아래 기록에서 "trash"라는 단어가 들어 있는 줄이 몇 개인지 세어 그 수만 쓰시오.

저장된 기록:
^^^^^^^^

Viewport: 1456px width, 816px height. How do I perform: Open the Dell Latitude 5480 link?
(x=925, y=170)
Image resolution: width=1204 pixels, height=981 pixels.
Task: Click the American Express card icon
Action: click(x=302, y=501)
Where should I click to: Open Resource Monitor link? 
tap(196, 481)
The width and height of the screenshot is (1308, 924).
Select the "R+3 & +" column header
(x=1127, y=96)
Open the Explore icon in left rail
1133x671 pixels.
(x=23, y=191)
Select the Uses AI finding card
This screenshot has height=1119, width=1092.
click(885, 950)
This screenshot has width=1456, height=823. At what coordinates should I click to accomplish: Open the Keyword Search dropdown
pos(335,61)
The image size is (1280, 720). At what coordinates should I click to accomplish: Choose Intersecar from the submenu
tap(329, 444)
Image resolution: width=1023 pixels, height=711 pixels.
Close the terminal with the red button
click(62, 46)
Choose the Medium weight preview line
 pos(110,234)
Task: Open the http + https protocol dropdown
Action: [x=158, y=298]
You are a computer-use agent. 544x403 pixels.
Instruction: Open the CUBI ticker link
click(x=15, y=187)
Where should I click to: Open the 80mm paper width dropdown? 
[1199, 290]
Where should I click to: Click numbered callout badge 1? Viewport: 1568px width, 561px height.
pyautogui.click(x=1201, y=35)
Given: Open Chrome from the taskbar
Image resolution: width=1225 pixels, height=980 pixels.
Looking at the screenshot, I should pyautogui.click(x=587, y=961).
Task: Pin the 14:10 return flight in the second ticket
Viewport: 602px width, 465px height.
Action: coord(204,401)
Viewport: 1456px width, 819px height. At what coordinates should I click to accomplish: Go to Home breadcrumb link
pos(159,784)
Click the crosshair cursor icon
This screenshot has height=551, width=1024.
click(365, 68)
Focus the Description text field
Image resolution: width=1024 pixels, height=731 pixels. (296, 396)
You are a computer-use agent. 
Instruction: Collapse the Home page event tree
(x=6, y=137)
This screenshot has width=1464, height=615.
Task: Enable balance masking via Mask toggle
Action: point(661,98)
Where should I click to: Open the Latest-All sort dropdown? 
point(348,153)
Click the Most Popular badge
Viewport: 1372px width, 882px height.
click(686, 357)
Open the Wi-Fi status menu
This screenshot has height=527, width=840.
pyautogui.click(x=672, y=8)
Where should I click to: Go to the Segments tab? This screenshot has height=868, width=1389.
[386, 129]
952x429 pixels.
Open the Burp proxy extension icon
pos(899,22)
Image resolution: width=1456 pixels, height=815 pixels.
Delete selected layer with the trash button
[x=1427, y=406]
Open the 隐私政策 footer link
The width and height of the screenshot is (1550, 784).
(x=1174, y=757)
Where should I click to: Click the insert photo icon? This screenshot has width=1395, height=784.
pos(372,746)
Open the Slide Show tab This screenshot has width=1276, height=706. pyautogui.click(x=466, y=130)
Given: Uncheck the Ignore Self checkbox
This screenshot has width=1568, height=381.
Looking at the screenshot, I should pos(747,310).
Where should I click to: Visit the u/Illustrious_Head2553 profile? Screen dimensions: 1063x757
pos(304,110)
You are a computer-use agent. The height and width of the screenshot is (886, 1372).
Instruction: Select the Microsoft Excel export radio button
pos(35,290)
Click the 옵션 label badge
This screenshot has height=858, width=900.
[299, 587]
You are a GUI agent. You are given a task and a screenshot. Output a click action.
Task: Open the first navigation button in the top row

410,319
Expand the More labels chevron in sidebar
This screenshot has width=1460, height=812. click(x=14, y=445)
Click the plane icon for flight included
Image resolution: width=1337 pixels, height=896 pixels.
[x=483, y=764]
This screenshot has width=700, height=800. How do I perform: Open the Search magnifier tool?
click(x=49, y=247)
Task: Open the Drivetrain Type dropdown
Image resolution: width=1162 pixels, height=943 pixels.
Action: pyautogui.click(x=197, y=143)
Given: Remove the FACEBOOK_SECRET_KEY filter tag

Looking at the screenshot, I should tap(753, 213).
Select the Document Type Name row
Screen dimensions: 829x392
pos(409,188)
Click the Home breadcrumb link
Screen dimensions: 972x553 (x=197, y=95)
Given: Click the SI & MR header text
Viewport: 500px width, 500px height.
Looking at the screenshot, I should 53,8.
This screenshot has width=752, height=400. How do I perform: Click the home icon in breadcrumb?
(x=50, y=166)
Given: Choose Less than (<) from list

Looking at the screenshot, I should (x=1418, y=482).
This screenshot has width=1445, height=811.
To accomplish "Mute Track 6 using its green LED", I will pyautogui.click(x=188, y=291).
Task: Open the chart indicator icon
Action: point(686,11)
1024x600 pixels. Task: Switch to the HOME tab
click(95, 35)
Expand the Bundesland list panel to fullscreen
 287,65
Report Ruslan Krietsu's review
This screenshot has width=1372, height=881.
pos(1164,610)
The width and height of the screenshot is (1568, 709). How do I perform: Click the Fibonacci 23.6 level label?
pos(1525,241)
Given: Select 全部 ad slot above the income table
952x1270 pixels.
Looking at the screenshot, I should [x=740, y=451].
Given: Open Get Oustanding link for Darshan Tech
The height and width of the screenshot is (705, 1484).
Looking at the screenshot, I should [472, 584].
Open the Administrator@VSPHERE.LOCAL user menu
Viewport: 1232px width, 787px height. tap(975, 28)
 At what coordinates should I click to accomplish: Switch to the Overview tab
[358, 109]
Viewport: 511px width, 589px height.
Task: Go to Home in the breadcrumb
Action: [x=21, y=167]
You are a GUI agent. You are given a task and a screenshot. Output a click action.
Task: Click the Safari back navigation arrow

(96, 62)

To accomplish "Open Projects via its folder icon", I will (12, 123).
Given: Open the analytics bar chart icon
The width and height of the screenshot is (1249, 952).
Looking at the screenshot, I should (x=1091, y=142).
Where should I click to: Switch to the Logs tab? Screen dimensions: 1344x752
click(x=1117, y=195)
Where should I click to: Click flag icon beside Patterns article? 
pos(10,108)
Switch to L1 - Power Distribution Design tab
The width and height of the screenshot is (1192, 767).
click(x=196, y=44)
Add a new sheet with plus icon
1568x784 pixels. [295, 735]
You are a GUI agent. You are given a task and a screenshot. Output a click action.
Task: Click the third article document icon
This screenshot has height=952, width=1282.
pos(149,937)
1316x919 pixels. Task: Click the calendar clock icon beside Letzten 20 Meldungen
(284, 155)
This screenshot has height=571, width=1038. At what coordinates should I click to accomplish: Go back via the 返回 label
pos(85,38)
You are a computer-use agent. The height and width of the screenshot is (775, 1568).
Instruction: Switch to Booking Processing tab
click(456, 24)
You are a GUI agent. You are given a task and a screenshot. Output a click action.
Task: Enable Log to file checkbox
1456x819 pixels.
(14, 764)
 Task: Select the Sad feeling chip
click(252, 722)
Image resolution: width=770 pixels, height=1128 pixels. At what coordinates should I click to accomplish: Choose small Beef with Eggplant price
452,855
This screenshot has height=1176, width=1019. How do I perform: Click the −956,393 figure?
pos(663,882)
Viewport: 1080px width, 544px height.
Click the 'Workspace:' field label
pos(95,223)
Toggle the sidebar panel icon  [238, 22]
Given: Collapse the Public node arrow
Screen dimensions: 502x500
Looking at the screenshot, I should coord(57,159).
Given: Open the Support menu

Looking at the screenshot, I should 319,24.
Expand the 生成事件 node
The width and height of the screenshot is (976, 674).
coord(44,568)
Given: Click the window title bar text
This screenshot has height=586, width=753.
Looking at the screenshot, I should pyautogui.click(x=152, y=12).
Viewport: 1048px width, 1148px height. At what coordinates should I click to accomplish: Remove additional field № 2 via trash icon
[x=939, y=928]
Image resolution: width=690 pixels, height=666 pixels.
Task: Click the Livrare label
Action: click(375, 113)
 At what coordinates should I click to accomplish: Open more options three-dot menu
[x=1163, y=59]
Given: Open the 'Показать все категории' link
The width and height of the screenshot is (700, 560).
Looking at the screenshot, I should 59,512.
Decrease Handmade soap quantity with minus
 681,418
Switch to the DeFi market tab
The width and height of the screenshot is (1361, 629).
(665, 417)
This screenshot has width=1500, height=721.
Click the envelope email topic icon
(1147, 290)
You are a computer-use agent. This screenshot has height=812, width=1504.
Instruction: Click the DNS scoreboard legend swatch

^^^^^^^^

연습 문제 풀이: 2